J.G.L collected, analyzed and wrote the manuscript. N.N.L analyzed and wrote the manuscript. L.H.C.N., R.L.M.L, and M.F.P.B reviewed and edited the manuscript.

References


  1. Lima JG, Nobrega LH, de Lima NN, et al. (2016) Clinical and laboratory data of a large series of patients with congenital generalized lipodystrophy. Diabetol Metab Syndr 8: 23.
  2. American Diabetes Association (2004) Insulin administration. Diabetes Care 27: S106-S109.
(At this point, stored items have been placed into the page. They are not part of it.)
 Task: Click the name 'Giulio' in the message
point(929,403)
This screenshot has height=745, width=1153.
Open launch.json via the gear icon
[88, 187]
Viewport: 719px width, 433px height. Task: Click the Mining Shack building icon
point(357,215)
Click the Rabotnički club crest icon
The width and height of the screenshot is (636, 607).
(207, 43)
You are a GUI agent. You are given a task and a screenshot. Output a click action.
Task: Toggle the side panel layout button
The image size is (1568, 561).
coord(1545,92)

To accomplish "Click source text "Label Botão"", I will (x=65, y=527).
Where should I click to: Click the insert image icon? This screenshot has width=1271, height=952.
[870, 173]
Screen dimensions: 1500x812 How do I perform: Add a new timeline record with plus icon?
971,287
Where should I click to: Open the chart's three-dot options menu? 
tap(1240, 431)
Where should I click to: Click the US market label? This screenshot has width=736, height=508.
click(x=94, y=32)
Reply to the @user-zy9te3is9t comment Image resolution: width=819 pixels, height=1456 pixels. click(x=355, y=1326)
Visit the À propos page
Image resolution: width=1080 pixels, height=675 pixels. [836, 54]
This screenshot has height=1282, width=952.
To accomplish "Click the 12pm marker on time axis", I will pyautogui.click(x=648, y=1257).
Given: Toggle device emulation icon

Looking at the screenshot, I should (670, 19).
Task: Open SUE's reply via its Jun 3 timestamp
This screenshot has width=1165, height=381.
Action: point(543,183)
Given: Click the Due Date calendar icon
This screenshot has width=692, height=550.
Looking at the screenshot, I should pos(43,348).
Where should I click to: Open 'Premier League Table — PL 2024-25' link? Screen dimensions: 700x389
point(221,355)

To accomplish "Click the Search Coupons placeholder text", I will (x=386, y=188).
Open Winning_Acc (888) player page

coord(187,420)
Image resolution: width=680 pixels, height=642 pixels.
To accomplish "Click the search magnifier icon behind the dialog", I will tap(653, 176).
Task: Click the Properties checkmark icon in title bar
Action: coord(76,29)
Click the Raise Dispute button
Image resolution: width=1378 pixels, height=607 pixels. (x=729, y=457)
  3. Riddle MC, Bolli GB, Ziemen M, et al. (2014) New insulin glargine 300 units/mL versus glargine 100 units/mL in people with type 2 diabetes using basal and mealtime insulin: glucose control and hypoglycemia in a 6-month randomized controlled trial (EDITION 1). Diabetes Care 37: 2755-2762.
  4. Zinman B, Philis-Tsimikas A, Cariou B, et al. (2012) Insulin degludec versus insulin glargine in insulin-naive patients with type 2 diabetes: a 1-year, randomized, treat-to-target trial (BEGIN Once Long). Diabetes Care 35: 2464-2471.
  5. Freemantle N, Chou E, Frois C, et al. (2016) Safety and efficacy of insulin glargine 300 u/mL compared with other basal insulin therapies in patients with type 2 diabetes mellitus: a network meta-analysis. BMJ Open 6: e009421.